● Prompt:
Repeat exactly, and only, the lines below starting at the line that contains "Task: Select the UNote Editor tab" and ending at the line that contains "Task: Click the page", inclusive of both.

● Dataset entries:
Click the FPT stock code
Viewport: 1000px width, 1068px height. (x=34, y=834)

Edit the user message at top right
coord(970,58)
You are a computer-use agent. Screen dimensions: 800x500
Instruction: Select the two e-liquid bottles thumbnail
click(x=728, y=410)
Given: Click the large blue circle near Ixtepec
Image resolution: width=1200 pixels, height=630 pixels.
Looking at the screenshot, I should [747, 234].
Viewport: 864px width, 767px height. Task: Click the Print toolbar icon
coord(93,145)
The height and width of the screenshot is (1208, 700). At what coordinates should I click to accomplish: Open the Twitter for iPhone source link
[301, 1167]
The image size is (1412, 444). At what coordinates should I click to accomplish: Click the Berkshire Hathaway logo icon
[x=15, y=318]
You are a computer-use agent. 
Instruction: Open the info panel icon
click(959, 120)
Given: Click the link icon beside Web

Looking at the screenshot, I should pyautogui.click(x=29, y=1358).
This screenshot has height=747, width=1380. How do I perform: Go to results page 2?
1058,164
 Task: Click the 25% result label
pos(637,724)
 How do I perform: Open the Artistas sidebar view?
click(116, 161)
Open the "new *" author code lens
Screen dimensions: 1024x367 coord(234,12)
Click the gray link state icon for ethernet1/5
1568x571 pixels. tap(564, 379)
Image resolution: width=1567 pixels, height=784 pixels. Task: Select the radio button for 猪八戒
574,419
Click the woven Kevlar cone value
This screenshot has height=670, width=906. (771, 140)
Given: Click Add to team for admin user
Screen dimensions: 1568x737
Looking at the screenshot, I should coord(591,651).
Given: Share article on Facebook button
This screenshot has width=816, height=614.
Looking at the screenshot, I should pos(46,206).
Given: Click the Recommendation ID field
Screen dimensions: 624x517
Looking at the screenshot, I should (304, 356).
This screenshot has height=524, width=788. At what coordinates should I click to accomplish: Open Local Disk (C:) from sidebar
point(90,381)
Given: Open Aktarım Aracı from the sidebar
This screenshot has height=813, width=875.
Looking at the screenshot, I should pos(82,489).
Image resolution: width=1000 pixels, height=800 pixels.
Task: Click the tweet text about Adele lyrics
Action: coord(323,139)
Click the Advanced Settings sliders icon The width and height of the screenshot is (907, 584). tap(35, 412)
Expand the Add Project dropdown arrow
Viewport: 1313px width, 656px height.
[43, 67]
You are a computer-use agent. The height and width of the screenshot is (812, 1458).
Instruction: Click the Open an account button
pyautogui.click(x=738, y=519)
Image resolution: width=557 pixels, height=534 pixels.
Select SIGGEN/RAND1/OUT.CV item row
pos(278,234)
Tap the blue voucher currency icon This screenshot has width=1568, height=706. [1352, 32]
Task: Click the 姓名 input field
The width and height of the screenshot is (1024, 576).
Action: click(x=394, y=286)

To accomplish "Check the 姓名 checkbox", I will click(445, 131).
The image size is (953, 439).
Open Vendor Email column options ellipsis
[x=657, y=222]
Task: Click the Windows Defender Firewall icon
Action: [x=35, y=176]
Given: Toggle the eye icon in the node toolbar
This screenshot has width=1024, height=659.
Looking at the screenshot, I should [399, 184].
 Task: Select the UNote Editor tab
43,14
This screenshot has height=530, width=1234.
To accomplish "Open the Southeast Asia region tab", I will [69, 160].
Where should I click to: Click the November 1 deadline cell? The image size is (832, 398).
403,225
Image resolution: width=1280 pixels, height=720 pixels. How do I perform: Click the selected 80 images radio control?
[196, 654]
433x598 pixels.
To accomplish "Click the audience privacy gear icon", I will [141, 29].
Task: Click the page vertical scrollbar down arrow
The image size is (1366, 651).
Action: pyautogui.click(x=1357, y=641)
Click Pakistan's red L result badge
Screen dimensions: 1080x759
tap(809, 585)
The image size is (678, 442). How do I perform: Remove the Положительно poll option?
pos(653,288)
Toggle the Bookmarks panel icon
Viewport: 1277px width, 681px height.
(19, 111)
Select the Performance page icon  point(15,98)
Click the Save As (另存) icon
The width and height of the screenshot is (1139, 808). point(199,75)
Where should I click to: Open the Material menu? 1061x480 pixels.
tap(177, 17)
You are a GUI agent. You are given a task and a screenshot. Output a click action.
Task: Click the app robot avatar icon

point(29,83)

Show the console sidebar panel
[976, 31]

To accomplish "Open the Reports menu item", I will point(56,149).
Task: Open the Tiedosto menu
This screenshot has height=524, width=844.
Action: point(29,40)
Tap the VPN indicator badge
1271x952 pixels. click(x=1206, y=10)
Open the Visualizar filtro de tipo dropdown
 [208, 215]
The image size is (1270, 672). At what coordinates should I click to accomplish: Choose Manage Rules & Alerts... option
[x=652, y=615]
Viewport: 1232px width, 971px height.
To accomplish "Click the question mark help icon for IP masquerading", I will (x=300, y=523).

● Reply to the exercise:
 Task: Select the UNote Editor tab
43,14
This screenshot has height=530, width=1234.
To accomplish "Open the Southeast Asia region tab", I will [69, 160].
Where should I click to: Click the November 1 deadline cell? The image size is (832, 398).
403,225
Image resolution: width=1280 pixels, height=720 pixels. How do I perform: Click the selected 80 images radio control?
[196, 654]
433x598 pixels.
To accomplish "Click the audience privacy gear icon", I will [141, 29].
Task: Click the page vertical scrollbar down arrow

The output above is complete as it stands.